On Wednesday, the National Marine Fisheries Service ruled against a petition from the state of Alaska to delist the Arctic ringed seal from the Endangered Species Act.
Last year, the state of Alaska partnered with several North Slope entities to write the petition, arguing that keeping the ringed seal listed as endangered could negatively impact economic opportunities for the state, as well as subsistence rights.
“Although we provided substantial new information to the service, they argued that information was considered in other ways, even though that information wasn’t available previously,” said Chris Krenz, a wildlife science coordinator for the state. “We are disappointed that they took that tack with this petition.”
Krenz said the state believes the ringed seal isn’t threatened. Officials noted the ringed seal population is in the millions, despite measurable losses in sea ice. Though climate scientists with the National Marine Fisheries Service predict that by the year 2100, there will be little to no sea ice in the Arctic, Krenz argued looking that far ahead doesn’t constitute the foreseeable future.

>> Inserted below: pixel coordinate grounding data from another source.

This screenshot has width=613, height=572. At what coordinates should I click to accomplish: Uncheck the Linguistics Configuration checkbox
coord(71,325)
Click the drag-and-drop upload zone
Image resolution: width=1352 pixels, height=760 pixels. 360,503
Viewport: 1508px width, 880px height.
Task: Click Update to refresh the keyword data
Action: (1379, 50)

“There is way too much uncertainty to really understand how ringed seals will adapt or not to changes in our environment,” Krenz said. “We’ve also documented additional information that indicates ringed seals may have higher resilience than initially anticipated.”
The Obama administration listed the Arctic ringed seal under the Endangered Species Act in 2012, citing the effects of climate change on the ringed seal’s sea ice habitat.
Kristen Monsell with the Center for Biological Diversity agrees with the federal ruling.
“The best available science shows that within the foreseeable future, so much of their habitat will be destroyed — it will just melt away from greenhouse gases — that the species will not be able to withstand that loss,” she said.
Monsell said the fact the ruling came from the Trump administration underscores the need for federally protecting the Arctic ringed seal.
The National Marine Fisheries Service will soon begin a five-year review of the Arctic ringed seal to determine whether or not the species should still be listed under the Endangered Species Act. Chris Krenz said this will provide an opportunity for the state to continue making their case for delisting.